WHAT YOU ARE ASKED TO DO ▸ Please quote the medical device manufacturing text below word for word, from "At a time when" to "and distributed correctly.".

PAGE TEXT ▸
******

At a time when the healthcare industry is undergoing profound foundational shifts and the regulatory and legislative environment continues to evolve in new directions, the stakes for the medical device manufacturing industry have never been higher. As designers and engineers work to bring innovative new concepts and lifesaving devices to market, pressure grows to ensure that manufacturing errors are reduced or eliminated and that each and every device is assembled and distributed correctly.
This combination of heightened regulatory pressures and extraordinary (and sometimes competing) demands for quality, consistency, and efficiency leads to an environment where business-as-usual is unlikely to be successful; new solutions are needed to meet new challenges. For medical device manufacturers looking to meet the demands of a growing market and produce devices with growing complexity and customization–while keeping costs and exposure to liability under control– augmented reality offers an intriguing way forward. (See Figure 1)

******

LISTED RECORDS ▸
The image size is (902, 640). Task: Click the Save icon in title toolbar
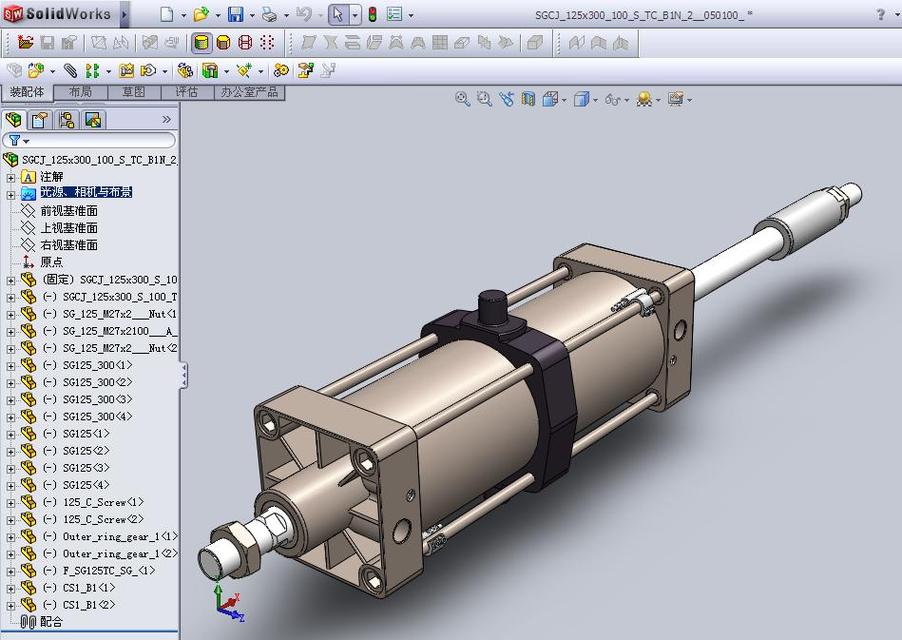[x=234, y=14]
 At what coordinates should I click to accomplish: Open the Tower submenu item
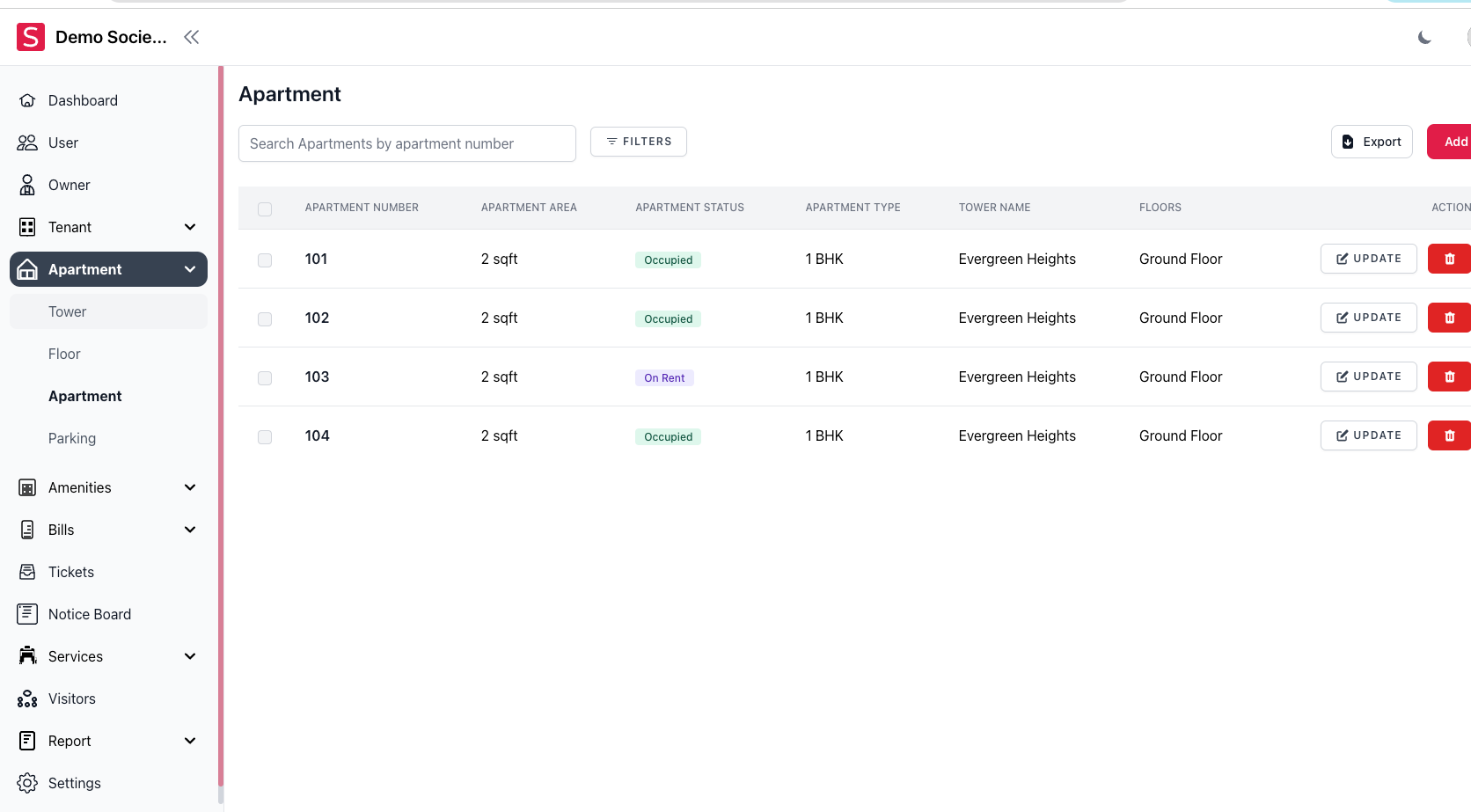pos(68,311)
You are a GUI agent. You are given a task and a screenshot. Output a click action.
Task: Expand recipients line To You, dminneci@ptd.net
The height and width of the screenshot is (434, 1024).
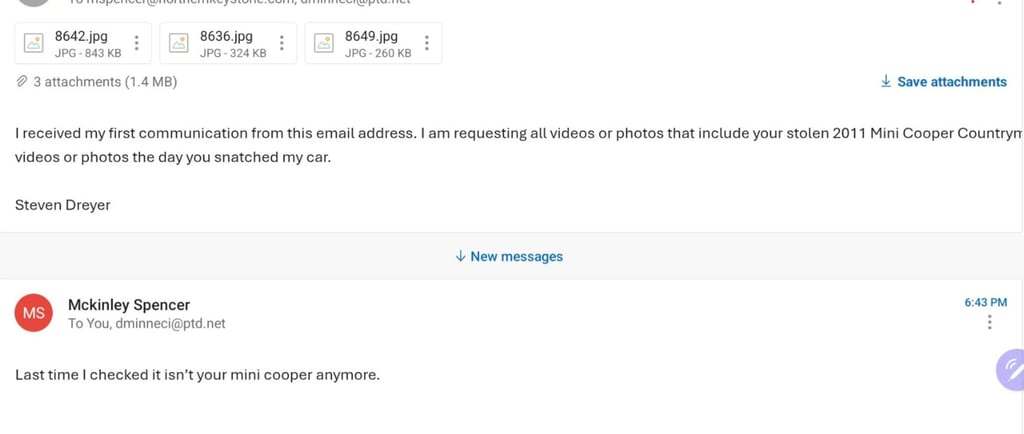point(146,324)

******

EXERCISE RESULT ▸
At a time when the healthcare industry is undergoing profound foundational shifts and the regulatory and legislative environment continues to evolve in new directions, the stakes for the medical device manufacturing industry have never been higher. As designers and engineers work to bring innovative new concepts and lifesaving devices to market, pressure grows to ensure that manufacturing errors are reduced or eliminated and that each and every device is assembled and distributed correctly.